Most of Mustafa's friends just ignore me, but there are a few who try to make conversation. One of those is Piro, an ex-guerilla, with a strange, high-pitched voice, a graying mass of curls, and a penchant for old-fashioned clothes, grandfatherly cardigans, button-down shirts, khakis or unstylish pleated jeans. This morning he throws up in the bathroom next door. The sound of his retching vomit and his high-pitched mutterings wake me.
Mustafa tells me that Piro has not worked for the last ten years. Before that, he lived in Germany, doing what, no one knows, but his German is still broken. When I ask him about his time there, he responds vaguely, as if he doesn't want to talk about it. He has just been to Tunceli, he tells me, a mountainous region in Turkey where the majority practice the minority Alevi religion. He's an only child, in his early forties, who has never married, and is among those who lost his farm when the Turkish government burned the villages of those they thought were supplying the Tunceli guerillas with weapons or bread or food.
Of those who come to the house regularly, Piro's one of the ones that I like. He allows me to make mistakes when I speak Turkish and he doesn't give up making conversation if I trip over the words or I can't quite express what I mean to say. Maybe he's more forgiving because he knows what it's like to speak a foreign language and to live in a foreign country. He's also an Alevi, as they all are, everyone who comes to the house.

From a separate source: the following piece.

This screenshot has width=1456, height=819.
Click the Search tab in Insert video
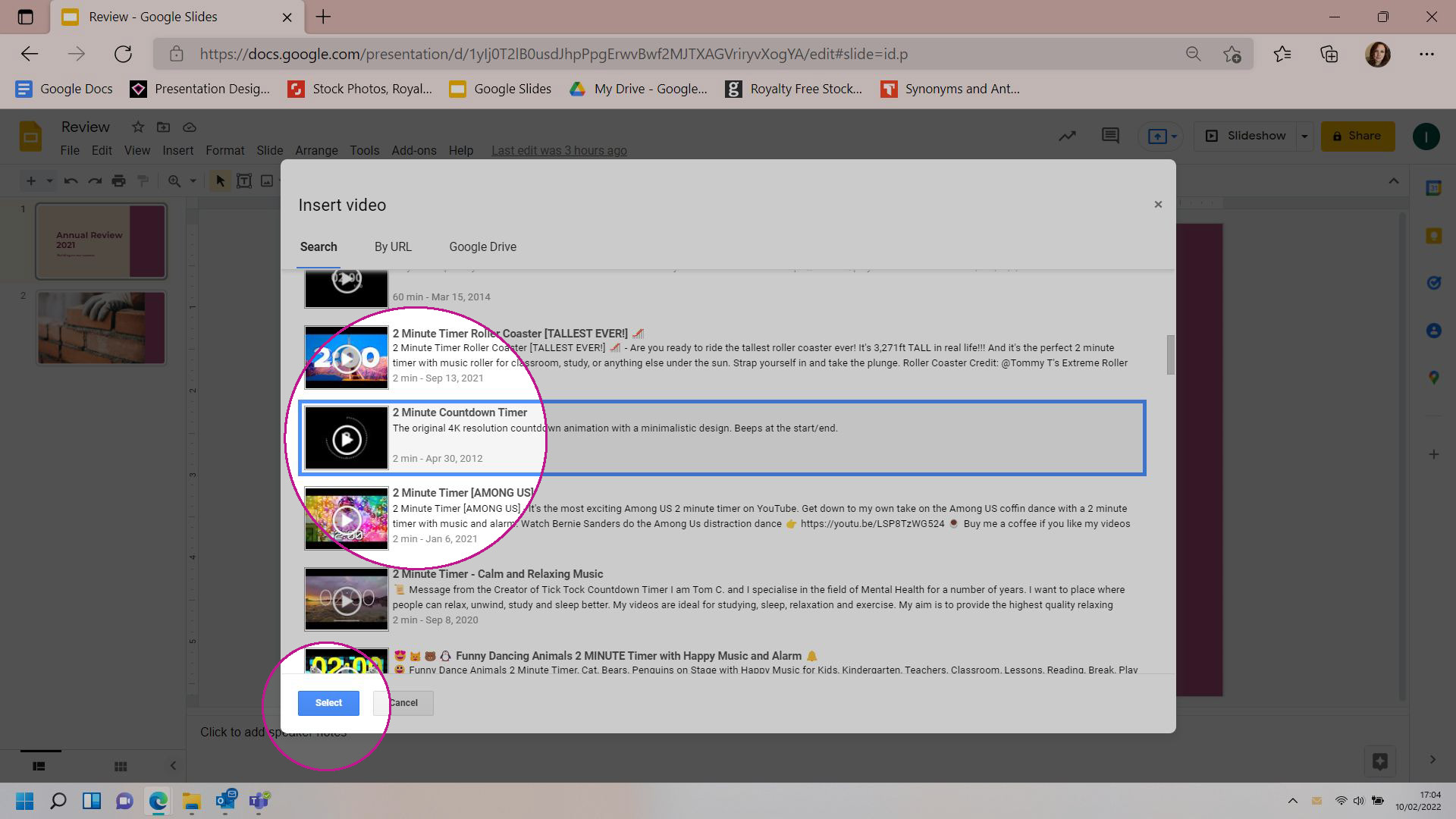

Piro makes his way from the bathroom, smiles as if embarrassed, and passes into the living room. I can see that he's wearing socks but no shoes and the apartment is cold. Piro needs slippers, I realize. There are the slippers I bought at the Tarlabasi market last year. They're crummy and worn-out, yet they keep disappearing on me. Mustafa offers them to all the guests, the ageing former guerrilla fighters, the out-of-work opera singers, the visiting girlfriends, even the electrician who never fixes the faulty wiring. I too offer the slippers now. I put them in front of Piro's feet and ask him if he wants some tea.